● REQUIRED ACTION
Retype exactly, and only, the lines from the one that contains "Screen dimensions: 923x679" through the final line of the entries.

* * * *

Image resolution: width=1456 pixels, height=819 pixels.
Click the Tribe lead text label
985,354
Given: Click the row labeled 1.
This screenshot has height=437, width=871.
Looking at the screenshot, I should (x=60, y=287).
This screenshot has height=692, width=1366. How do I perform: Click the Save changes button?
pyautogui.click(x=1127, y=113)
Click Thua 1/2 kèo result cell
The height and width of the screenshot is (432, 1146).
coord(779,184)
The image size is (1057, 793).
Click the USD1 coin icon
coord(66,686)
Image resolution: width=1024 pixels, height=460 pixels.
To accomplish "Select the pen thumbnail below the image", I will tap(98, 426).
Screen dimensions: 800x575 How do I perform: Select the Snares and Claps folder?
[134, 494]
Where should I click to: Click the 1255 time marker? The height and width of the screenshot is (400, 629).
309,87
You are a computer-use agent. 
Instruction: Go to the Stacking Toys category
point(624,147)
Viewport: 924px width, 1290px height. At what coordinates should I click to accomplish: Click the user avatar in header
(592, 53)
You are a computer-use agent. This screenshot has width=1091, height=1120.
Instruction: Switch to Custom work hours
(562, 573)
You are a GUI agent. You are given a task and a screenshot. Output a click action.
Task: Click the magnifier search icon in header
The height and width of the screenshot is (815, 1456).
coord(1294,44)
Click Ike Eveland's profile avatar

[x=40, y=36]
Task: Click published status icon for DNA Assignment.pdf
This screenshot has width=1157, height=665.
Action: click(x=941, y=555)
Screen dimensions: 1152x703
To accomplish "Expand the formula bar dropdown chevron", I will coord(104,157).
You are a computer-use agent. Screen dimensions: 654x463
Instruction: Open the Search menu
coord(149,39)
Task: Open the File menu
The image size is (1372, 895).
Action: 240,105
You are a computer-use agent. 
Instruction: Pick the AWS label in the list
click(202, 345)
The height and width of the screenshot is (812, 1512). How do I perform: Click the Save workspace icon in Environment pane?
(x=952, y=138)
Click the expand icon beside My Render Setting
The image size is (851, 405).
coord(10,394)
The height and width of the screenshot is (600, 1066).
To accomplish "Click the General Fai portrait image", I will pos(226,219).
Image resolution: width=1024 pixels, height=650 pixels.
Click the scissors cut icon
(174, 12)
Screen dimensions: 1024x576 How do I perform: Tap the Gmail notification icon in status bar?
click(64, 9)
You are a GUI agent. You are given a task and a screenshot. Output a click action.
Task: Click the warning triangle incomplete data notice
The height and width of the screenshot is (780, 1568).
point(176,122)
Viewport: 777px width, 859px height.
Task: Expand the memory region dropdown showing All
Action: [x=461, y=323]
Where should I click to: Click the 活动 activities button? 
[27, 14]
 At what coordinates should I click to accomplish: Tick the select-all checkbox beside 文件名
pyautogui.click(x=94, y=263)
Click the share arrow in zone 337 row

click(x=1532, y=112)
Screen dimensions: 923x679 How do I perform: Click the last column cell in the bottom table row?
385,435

* * * *

● RESULT OF THE TASK
Screen dimensions: 923x679 How do I perform: Click the last column cell in the bottom table row?
385,435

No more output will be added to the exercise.